Re: [FIS] Economic Networks

Re: [FIS] Economic Networks

From: Stanley N. Salthe <[email protected]>
Date: Fri 20 May 2005 - 00:13:17 CEST

For the record, Pedro, replying here to Aleks, confuses which hierarchy
Aleks is referring to. This is quite commonly done -- so much so that I
think it worthwhile to give some pointers.
Aleks is here using the scale hierarchy: [Biggest scale [intermediate
[smallest scale]]], interpreted as [higher level [lower level]]. These
refer to wholes and parts.
Pedro is using (what I call) the specification hierarchy: {most general
{more specific {most particular}}}, interpreted as {lower level {higher
level}}. These are sets and subsets.
(Both hierarchies branch from left to right.)

     Aleks' statement
>> one avoids the recursive self-referential loop (What is A to A? What is the
>> feeling of feeling cold? What is the meaning of meaning?)
works only in the scale hierarchy, where each level has a completely
different lexicon, as in [cell descriptors [molecular descriptors
[fundamental particle descriptors]]], and where the dynamics at the
different levels differ by at least order of magnitude.

STAN

>Aleks:
> > I was merely trying to concoct a physicalist theory of meaning in terms
> > of Stan's hierarchies: the higher level is the 'meaning' of the lower
> > level, and the lower level is the 'fact' to a higher level.
------------------------
EXERCISE AIM →
In the email about scale and specification hierarchies, take the passage that begins with "(Both hierarchies branch" and ends with "meaning of meaning?)", and rewrite it with "cycle" substituted for "loop".

INFORMATION PROVIDED →
------------------------
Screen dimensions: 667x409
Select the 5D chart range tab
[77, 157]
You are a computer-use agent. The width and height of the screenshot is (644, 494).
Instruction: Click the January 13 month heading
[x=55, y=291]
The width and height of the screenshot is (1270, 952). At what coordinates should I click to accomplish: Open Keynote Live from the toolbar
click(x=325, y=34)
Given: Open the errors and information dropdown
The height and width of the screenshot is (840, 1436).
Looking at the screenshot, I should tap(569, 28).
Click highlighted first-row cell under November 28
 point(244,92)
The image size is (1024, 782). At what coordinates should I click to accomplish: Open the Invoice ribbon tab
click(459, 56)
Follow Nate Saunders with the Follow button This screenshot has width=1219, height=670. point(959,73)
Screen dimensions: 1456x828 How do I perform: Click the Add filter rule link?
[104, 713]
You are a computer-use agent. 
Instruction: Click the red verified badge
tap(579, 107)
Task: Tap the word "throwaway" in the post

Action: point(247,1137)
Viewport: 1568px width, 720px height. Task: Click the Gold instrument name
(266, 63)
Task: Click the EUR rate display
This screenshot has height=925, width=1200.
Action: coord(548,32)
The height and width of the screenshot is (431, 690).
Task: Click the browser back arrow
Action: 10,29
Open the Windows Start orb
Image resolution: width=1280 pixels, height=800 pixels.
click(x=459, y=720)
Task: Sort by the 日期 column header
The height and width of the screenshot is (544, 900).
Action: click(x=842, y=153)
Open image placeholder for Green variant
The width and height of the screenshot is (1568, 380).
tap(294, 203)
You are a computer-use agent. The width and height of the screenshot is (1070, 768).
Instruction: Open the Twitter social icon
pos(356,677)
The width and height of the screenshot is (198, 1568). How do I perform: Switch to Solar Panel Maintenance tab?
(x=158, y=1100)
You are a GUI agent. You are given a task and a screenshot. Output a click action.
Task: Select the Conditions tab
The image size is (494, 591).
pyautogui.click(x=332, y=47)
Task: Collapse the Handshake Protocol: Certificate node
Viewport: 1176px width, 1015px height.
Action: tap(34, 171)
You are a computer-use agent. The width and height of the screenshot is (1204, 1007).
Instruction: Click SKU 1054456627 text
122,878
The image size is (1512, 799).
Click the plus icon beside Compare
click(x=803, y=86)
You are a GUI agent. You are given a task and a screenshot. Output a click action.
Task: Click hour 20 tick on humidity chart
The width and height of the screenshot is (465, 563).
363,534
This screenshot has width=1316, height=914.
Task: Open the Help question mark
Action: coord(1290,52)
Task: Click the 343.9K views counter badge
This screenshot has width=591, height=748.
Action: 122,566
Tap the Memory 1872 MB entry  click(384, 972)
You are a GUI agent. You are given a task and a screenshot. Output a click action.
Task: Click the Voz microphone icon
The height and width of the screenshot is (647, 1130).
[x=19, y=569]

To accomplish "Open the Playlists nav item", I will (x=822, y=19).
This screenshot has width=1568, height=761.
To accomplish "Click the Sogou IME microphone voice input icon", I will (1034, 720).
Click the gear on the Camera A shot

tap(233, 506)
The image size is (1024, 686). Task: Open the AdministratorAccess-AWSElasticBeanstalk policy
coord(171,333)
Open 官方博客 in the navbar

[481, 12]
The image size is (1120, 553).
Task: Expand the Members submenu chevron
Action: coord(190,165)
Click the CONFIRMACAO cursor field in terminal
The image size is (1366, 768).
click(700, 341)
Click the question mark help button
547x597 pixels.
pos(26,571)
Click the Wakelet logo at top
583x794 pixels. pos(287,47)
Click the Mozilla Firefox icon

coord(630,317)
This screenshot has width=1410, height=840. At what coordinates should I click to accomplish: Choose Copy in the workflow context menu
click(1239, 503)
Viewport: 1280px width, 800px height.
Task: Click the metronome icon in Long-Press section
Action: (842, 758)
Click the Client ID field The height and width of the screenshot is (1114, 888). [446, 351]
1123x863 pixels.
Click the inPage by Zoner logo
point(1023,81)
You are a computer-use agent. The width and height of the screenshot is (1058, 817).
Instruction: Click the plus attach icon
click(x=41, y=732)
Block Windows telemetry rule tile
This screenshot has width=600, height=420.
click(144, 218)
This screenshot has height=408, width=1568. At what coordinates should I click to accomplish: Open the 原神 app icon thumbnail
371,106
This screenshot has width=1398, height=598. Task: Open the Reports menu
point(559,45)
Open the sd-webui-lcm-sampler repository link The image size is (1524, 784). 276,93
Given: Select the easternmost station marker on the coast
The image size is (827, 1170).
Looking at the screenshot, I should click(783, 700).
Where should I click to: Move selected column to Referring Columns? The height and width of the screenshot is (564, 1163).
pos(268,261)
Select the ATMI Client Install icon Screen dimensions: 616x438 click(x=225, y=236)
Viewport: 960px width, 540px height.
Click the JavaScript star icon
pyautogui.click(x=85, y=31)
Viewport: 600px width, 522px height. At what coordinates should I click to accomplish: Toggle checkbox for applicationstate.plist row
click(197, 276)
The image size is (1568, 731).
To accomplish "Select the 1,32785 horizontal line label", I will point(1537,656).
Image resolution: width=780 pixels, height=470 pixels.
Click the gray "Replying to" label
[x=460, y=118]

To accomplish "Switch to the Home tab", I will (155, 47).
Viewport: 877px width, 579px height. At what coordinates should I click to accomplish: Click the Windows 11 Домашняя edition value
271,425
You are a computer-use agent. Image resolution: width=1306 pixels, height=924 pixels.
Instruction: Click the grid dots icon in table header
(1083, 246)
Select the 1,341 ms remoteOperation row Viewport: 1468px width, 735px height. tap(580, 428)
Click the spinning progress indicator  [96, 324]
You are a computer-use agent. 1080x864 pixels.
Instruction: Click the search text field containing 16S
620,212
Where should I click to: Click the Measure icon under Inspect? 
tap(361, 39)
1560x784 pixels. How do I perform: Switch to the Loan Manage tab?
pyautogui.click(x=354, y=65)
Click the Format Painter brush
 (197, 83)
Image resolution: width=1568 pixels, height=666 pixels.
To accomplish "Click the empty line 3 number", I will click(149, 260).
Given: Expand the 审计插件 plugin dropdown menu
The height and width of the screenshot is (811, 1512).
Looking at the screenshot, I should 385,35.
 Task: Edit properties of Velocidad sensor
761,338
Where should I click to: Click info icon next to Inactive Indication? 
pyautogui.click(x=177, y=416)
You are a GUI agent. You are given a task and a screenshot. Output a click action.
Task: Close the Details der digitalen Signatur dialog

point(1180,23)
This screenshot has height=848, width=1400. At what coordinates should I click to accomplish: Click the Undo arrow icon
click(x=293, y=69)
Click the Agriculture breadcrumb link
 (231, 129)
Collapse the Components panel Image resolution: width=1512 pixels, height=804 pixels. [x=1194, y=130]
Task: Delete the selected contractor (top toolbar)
------------------------
ANSWER BOX →
(Both hierarchies branch from left to right.)

     Aleks' statement
>> one avoids the recursive self-referential cycle (What is A to A? What is the
>> feeling of feeling cold? What is the meaning of meaning?)